## [About this task]
For the entries below, print exactly the lines between the line holding "Where should I" and the line holding "The height and", inclusive, and nothing else.

>>>>

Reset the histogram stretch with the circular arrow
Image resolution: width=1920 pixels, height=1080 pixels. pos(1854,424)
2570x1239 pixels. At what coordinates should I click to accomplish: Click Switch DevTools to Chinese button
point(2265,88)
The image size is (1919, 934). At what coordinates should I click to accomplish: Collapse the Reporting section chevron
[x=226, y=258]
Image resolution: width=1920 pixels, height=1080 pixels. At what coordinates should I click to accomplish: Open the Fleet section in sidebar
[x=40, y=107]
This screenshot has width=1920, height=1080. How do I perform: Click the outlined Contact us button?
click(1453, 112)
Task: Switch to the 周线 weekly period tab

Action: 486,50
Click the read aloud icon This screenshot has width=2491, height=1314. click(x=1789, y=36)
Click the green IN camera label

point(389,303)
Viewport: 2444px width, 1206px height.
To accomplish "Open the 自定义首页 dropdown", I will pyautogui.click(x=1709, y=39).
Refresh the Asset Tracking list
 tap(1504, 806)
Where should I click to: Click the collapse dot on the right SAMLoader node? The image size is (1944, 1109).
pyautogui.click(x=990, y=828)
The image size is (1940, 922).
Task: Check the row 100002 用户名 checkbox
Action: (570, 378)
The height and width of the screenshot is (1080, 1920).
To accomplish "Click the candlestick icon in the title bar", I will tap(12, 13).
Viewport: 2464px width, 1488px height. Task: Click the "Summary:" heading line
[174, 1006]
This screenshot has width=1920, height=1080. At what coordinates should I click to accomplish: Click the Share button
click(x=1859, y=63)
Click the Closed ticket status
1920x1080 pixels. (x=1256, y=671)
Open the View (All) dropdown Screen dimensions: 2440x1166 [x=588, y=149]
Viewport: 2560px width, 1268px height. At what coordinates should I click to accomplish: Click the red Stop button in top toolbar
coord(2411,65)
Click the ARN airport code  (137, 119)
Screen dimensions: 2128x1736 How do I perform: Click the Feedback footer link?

<<<<

## [Written answer]
Where should I click to: Click the collapse dot on the right SAMLoader node? The image size is (1944, 1109).
pyautogui.click(x=990, y=828)
The image size is (1940, 922).
Task: Check the row 100002 用户名 checkbox
Action: (570, 378)
The height and width of the screenshot is (1080, 1920).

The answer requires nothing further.